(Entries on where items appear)
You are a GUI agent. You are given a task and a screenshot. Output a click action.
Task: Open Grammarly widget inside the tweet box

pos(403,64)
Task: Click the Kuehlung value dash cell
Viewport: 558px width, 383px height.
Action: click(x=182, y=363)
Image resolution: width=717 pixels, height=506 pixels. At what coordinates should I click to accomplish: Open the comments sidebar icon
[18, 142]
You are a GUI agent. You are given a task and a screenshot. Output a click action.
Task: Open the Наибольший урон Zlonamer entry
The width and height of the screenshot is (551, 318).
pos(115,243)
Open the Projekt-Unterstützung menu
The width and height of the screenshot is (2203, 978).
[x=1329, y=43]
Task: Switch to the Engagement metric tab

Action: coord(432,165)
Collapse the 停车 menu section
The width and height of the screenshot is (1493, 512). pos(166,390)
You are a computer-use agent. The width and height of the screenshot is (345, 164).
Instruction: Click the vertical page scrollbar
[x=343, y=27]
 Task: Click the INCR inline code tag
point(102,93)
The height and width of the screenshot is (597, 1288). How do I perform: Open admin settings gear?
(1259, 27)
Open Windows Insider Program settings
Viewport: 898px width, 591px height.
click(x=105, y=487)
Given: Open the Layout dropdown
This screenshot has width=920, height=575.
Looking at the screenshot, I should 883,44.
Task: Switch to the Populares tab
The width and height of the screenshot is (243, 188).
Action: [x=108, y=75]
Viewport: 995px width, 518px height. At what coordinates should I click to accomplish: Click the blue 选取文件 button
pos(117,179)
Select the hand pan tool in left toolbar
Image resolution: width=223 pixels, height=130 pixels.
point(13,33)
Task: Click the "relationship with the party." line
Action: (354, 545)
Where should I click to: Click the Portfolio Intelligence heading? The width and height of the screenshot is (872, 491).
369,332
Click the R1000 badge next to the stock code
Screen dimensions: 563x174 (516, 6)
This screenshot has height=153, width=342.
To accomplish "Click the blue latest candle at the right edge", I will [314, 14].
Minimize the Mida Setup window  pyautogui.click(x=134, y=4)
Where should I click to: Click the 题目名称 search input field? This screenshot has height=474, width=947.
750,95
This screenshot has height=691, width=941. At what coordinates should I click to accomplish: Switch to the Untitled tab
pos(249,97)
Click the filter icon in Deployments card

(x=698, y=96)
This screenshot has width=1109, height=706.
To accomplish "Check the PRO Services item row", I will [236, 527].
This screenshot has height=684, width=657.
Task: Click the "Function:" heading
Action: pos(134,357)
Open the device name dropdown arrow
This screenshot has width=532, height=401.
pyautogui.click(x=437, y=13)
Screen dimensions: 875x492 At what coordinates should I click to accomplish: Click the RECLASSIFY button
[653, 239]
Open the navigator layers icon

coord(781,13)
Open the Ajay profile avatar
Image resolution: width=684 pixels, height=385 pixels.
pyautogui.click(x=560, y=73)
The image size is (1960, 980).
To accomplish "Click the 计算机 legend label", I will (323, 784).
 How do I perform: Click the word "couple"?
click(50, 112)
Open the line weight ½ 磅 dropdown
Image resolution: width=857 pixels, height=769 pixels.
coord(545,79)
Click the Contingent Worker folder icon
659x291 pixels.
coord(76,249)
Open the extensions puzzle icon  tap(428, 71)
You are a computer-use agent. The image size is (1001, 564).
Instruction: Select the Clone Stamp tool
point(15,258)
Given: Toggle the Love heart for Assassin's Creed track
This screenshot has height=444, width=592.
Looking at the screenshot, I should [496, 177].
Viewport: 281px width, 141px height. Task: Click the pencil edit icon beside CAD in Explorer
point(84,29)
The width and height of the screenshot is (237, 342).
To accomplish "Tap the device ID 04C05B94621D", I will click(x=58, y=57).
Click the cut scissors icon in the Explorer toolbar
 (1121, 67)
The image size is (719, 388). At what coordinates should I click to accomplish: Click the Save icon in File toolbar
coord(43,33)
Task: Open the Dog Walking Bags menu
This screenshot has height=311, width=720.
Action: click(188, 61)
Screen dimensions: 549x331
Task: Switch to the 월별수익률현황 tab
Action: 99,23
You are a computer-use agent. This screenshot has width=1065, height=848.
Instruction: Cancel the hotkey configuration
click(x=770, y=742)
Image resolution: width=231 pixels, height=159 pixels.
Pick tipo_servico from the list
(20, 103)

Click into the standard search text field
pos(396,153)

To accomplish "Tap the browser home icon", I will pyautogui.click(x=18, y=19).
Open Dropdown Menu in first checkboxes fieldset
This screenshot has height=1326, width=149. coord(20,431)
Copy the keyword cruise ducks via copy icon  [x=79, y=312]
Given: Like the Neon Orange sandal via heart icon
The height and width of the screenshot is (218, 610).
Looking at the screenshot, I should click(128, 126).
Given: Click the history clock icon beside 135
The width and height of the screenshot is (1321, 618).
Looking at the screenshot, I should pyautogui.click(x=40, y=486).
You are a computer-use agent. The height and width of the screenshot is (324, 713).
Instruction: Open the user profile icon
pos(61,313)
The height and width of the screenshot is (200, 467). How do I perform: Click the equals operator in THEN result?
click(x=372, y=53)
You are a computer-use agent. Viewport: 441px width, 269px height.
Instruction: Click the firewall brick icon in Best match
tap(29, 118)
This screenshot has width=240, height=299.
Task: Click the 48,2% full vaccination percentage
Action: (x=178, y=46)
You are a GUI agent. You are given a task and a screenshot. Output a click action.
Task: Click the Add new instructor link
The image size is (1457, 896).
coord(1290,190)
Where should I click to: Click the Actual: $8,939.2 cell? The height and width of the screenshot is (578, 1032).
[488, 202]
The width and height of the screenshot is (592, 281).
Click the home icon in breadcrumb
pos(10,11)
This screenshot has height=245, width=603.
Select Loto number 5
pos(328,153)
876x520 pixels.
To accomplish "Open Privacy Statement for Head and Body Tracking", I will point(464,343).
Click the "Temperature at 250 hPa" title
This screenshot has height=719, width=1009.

TASK STATEMENT :: Rewrite every line of the rows as a JSON list of strings, one string per line, skipping blank lines.

COMPLETE OUTPUT ::
[
  "You are a GUI agent. You are given a task and a screenshot. Output a click action.",
  "Task: Open Grammarly widget inside the tweet box",
  "pos(403,64)",
  "Task: Click the Kuehlung value dash cell",
  "Viewport: 558px width, 383px height.",
  "Action: click(x=182, y=363)",
  "Image resolution: width=717 pixels, height=506 pixels. At what coordinates should I click to accomplish: Open the comments sidebar icon",
  "[18, 142]",
  "You are a GUI agent. You are given a task and a screenshot. Output a click action.",
  "Task: Open the Наибольший урон Zlonamer entry",
  "The width and height of the screenshot is (551, 318).",
  "pos(115,243)",
  "Open the Projekt-Unterstützung menu",
  "The width and height of the screenshot is (2203, 978).",
  "[x=1329, y=43]",
  "Task: Switch to the Engagement metric tab",
  "Action: coord(432,165)",
  "Collapse the 停车 menu section",
  "The width and height of the screenshot is (1493, 512). pos(166,390)",
  "You are a computer-use agent. The width and height of the screenshot is (345, 164).",
  "Instruction: Click the vertical page scrollbar",
  "[x=343, y=27]",
  " Task: Click the INCR inline code tag",
  "point(102,93)",
  "The height and width of the screenshot is (597, 1288). How do I perform: Open admin settings gear?",
  "(1259, 27)",
  "Open Windows Insider Program settings",
  "Viewport: 898px width, 591px height.",
  "click(x=105, y=487)",
  "Given: Open the Layout dropdown",
  "This screenshot has width=920, height=575.",
  "Looking at the screenshot, I should 883,44.",
  "Task: Switch to the Populares tab",
  "The width and height of the screenshot is (243, 188).",
  "Action: [x=108, y=75]",
  "Viewport: 995px width, 518px height. At what coordinates should I click to accomplish: Click the blue 选取文件 button",
  "pos(117,179)",
  "Select the hand pan tool in left toolbar",
  "Image resolution: width=223 pixels, height=130 pixels.",
  "point(13,33)",
  "Task: Click the \"relationship with the party.\" line",
  "Action: (354, 545)",
  "Where should I click to: Click the Portfolio Intelligence heading? The width and height of the screenshot is (872, 491).",
  "369,332",
  "Click the R1000 badge next to the stock code",
  "Screen dimensions: 563x174 (516, 6)",
  "This screenshot has height=153, width=342.",
  "To accomplish \"Click the blue latest candle at the right edge\", I will [314, 14].",
  "Minimize the Mida Setup window  pyautogui.click(x=134, y=4)",
  "Where should I click to: Click the 题目名称 search input field? This screenshot has height=474, width=947.",
  "750,95",
  "This screenshot has height=691, width=941. At what coordinates should I click to accomplish: Switch to the Untitled tab",
  "pos(249,97)",
  "Click the filter icon in Deployments card",
  "(x=698, y=96)",
  "This screenshot has width=1109, height=706.",
  "To accomplish \"Check the PRO Services item row\", I will [236, 527].",
  "This screenshot has height=684, width=657.",
  "Task: Click the \"Function:\" heading",
  "Action: pos(134,357)",
  "Open the device name dropdown arrow",
  "This screenshot has width=532, height=401.",
  "pyautogui.click(x=437, y=13)",
  "Screen dimensions: 875x492 At what coordinates should I click to accomplish: Click the RECLASSIFY button",
  "[653, 239]",
  "Open the navigator layers icon",
  "coord(781,13)",
  "Open the Ajay profile avatar",
  "Image resolution: width=684 pixels, height=385 pixels.",
  "pyautogui.click(x=560, y=73)",
  "The image size is (1960, 980).",
  "To accomplish \"Click the 计算机 legend label\", I will (323, 784).",
  " How do I perform: Click the word \"couple\"?",
  "click(50, 112)",
  "Open the line weight ½ 磅 dropdown",
  "Image resolution: width=857 pixels, height=769 pixels.",
  "coord(545,79)",
  "Click the Contingent Worker folder icon",
  "659x291 pixels.",
  "coord(76,249)",
  "Open the extensions puzzle icon  tap(428, 71)",
  "You are a computer-use agent. The image size is (1001, 564).",
  "Instruction: Select the Clone Stamp tool",
  "point(15,258)",
  "Given: Toggle the Love heart for Assassin's Creed track",
  "This screenshot has height=444, width=592.",
  "Looking at the screenshot, I should [496, 177].",
  "Viewport: 281px width, 141px height. Task: Click the pencil edit icon beside CAD in Explorer",
  "point(84,29)",
  "The width and height of the screenshot is (237, 342).",
  "To accomplish \"Tap the device ID 04C05B94621D\", I will click(x=58, y=57).",
  "Click the cut scissors icon in the Explorer toolbar",
  " (1121, 67)",
  "The image size is (719, 388). At what coordinates should I click to accomplish: Click the Save icon in File toolbar",
  "coord(43,33)",
  "Task: Open the Dog Walking Bags menu",
  "This screenshot has height=311, width=720.",
  "Action: click(188, 61)",
  "Screen dimensions: 549x331",
  "Task: Switch to the 월별수익률현황 tab",
  "Action: 99,23",
  "You are a computer-use agent. This screenshot has width=1065, height=848.",
  "Instruction: Cancel the hotkey configuration",
  "click(x=770, y=742)",
  "Image resolution: width=231 pixels, height=159 pixels.",
  "Pick tipo_servico from the list",
  "(20, 103)",
  "Click into the standard search text field",
  "pos(396,153)",
  "To accomplish \"Tap the browser home icon\", I will pyautogui.click(x=18, y=19).",
  "Open Dropdown Menu in first checkboxes fieldset",
  "This screenshot has height=1326, width=149. coord(20,431)",
  "Copy the keyword cruise ducks via copy icon  [x=79, y=312]",
  "Given: Like the Neon Orange sandal via heart icon",
  "The height and width of the screenshot is (218, 610).",
  "Looking at the screenshot, I should click(128, 126).",
  "Given: Click the history clock icon beside 135",
  "The width and height of the screenshot is (1321, 618).",
  "Looking at the screenshot, I should pyautogui.click(x=40, y=486).",
  "You are a computer-use agent. The height and width of the screenshot is (324, 713).",
  "Instruction: Open the user profile icon",
  "pos(61,313)",
  "The height and width of the screenshot is (200, 467). How do I perform: Click the equals operator in THEN result?",
  "click(x=372, y=53)",
  "You are a computer-use agent. Viewport: 441px width, 269px height.",
  "Instruction: Click the firewall brick icon in Best match",
  "tap(29, 118)",
  "This screenshot has width=240, height=299.",
  "Task: Click the 48,2% full vaccination percentage",
  "Action: (x=178, y=46)",
  "You are a GUI agent. You are given a task and a screenshot. Output a click action.",
  "Task: Click the Add new instructor link",
  "The image size is (1457, 896).",
  "coord(1290,190)",
  "Where should I click to: Click the Actual: $8,939.2 cell? The height and width of the screenshot is (578, 1032).",
  "[488, 202]",
  "The width and height of the screenshot is (592, 281).",
  "Click the home icon in breadcrumb",
  "pos(10,11)",
  "This screenshot has height=245, width=603.",
  "Select Loto number 5",
  "pos(328,153)",
  "876x520 pixels.",
  "To accomplish \"Open Privacy Statement for Head and Body Tracking\", I will point(464,343).",
  "Click the \"Temperature at 250 hPa\" title",
  "This screenshot has height=719, width=1009."
]